[Data excerpts]
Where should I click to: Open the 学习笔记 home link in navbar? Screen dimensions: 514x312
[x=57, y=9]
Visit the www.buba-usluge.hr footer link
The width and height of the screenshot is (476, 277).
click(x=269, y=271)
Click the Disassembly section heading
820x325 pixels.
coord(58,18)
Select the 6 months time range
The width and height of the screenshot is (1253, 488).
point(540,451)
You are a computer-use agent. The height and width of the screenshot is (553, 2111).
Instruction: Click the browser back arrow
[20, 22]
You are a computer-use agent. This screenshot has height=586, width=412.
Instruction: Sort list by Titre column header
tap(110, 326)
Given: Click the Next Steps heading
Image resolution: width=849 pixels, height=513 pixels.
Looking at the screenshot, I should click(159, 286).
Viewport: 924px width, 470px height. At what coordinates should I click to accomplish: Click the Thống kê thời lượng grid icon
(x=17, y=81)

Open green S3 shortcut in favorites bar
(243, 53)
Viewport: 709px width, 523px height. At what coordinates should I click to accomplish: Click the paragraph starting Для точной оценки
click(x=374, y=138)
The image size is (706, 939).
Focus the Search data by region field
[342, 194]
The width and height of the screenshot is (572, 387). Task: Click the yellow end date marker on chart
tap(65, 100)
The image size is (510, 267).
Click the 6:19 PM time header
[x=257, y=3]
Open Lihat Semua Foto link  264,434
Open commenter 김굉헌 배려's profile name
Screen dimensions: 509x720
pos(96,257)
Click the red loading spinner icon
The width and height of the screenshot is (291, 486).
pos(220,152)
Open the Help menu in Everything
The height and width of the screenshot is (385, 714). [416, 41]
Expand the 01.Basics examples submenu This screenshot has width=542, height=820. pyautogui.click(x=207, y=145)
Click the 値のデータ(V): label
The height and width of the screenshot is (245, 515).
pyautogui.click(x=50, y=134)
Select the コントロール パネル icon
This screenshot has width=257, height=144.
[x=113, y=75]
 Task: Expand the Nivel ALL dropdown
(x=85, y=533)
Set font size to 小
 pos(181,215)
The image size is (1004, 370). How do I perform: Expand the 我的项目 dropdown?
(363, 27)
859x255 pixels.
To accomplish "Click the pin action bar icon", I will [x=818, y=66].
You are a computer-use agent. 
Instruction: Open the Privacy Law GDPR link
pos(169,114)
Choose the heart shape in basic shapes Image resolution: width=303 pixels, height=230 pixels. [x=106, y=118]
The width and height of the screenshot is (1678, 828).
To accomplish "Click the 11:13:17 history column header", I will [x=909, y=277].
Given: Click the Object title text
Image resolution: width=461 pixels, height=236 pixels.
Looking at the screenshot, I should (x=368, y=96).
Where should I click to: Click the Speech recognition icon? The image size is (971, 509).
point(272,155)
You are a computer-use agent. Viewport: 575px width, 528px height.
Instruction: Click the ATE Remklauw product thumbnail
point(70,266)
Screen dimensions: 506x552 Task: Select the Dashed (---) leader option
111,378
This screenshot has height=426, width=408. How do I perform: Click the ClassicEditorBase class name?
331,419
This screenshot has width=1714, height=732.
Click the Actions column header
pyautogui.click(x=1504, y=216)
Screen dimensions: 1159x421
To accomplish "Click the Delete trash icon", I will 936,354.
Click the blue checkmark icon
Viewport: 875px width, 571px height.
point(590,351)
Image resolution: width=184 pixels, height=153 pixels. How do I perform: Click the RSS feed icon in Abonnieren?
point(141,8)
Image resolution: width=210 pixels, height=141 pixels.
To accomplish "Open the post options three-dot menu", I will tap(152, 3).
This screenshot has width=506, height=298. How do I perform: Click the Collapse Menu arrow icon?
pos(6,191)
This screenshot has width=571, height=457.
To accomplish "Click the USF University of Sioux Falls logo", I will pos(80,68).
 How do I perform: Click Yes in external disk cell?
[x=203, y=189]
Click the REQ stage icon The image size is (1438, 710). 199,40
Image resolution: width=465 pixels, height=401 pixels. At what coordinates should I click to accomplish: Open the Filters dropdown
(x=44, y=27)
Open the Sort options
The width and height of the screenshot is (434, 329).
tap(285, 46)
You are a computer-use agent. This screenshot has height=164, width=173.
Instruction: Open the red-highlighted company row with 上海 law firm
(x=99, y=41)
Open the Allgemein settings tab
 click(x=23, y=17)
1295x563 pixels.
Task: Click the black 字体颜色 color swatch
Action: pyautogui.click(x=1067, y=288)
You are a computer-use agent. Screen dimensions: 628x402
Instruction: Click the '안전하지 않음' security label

WORK REQUEST: Identify the lines of the entries containing the string "agent". Copy each such line.

RESPONSE TO THIS TASK:
You are a computer-use agent. The height and width of the screenshot is (553, 2111).
You are a computer-use agent. This screenshot has height=586, width=412.
You are a computer-use agent. 
You are a computer-use agent. Viewport: 575px width, 528px height.
You are a computer-use agent. This screenshot has height=164, width=173.
You are a computer-use agent. Screen dimensions: 628x402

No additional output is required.